Le bloc-notes n°88 : Femmes




FEMMES
I. Après une interruption d’un mois due à un changement d’horizon, je reprends aujourd’hui le bloc-notes. Il s’est passé beaucoup de choses pendant le mois de juin ! Que faut-il en retenir ?
   On ne peut faire l’impasse sur le bouleversement politique qui vient de se produire. Les partis traditionnels qui gouvernaient le pays depuis des décennies et nous ont conduits à la situation catastrophique que nous connaissons ont été laminés. Une autre façon de faire de la politique se dessine. Son intérêt est de chercher à éviter les postures sectaires, sa faiblesse est de croire que la gauche et la droite peuvent s’entendre sur tous les sujets.
   Je retiendrai surtout de ces élections la plus grande place occupée par les femmes ; on se rapproche désormais de la parité. C’est une évolution importante.

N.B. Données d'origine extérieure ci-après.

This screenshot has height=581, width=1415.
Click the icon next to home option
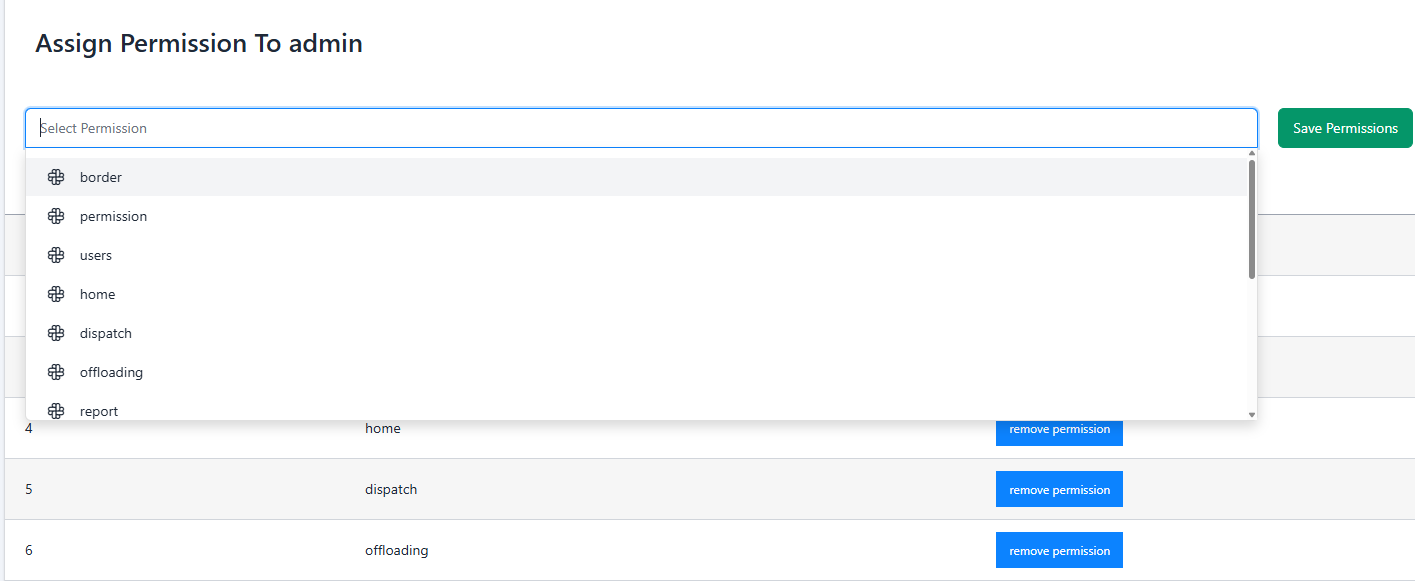point(56,294)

II. Quand je pars en vacances j’emporte toujours quelques livres. J’ai beaucoup apprécié le dernier livre de Dominique Bona (une des rares femmes membres de l’Académie française), Colette et les siennes.
   Ce livre raconte une histoire d’amitié entre quatre femmes qui ont un trait commun : ce sont des femmes libres. Il s’agit de Marguerite Moreno, la comédienne, Annie de Pène, la chroniqueuse, Musidora la comédienne et bien sûr Colette.
  En août 1914, les hommes sont partis à la guerre. Les quatre amies s’organisent. L’auteure nous fait découvrir leur histoire : en avance sur leur temps, leur façon de vivre a provoqué le scandale.
Elles ont toutes contribué à l’émancipation de la femme.

III. Le mois de juin s’est achevé sur une triste nouvelle : la disparition de Simone Veil. Tout le monde connaît son histoire, les tragédies qu’elle a traversées parce qu’elle était juive. On n’oubliera pas son combat pour faire adopter en 1974 la loi autorisant l’interruption volontaire de la grossesse, une loi qu’une partie de ses amis politiques refusait et qui fut votée grâce à l’appui de la gauche. Elle fut aussi une Européenne convaincue.
  Devant une femme d’une telle stature, les clivages politiques se sont heureusement effacés pour saluer la grande dame qu’elle a été.